Creatine Monohydrate – Recommended dose 5g daily (positive effects seen at 3g)

  1. Increased Strength and Power: Creatine monohydrate has consistently demonstrated the ability to improve strength and power output, making it beneficial for activities requiring bursts of energy.
  2. Enhanced Muscle Mass: Creatine monohydrate has been associated with an increase in muscle mass, primarily due to its ability to promote water retention within muscle cells, resulting in a fuller appearance.
  3. Improved Exercise Performance: Creatine monohydrate supplementation has been shown to delay fatigue and improve performance during high-intensity, short-duration exercises.
  4. Faster Recovery: By replenishing ATP stores, creatine monohydrate aids in faster recovery between intense exercise sessions, allowing for more frequent and effective training.
  5. No loading phase: Historically, instructions were to take 20g (4x5g) daily for a week to saturate muscles.

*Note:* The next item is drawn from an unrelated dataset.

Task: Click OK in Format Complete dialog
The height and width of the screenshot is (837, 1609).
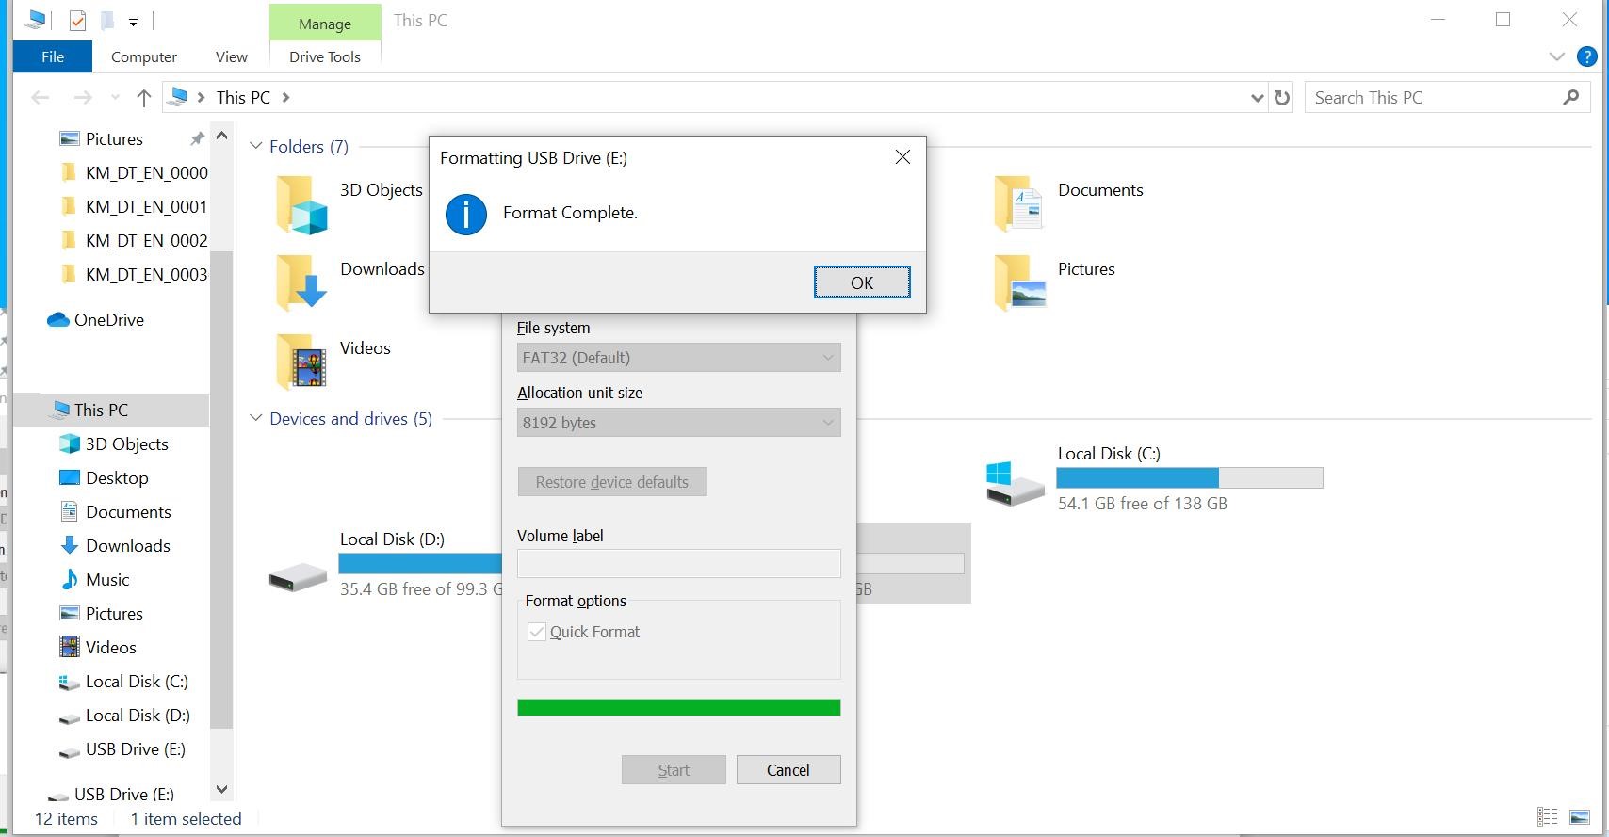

Research has show that this “loading” phase had statistically insignificant results compared to just taking 5g daily.


  1. Water Retention: While the water retention caused by creatine can contribute to muscle fullness, it may also lead to temporary weight gain or bloating, which some individuals may find undesirable.
  2. Digestive Issues: Although rare, some individuals may experience digestive discomforts like bloating, diarrhea, or cramping when taking creatine supplements, regardless of the form.
  3. Individual Variations: The response to creatine supplementation can vary among individuals. While many people benefit from its use, others may not experience significant improvements in performance or muscle growth.
  4. Purity: Supplements listed as only “creatine monohydrate” have been known to test as low as 60% purity so unless you trust the brand, opt for a quality assured form of creatine (read the next section!)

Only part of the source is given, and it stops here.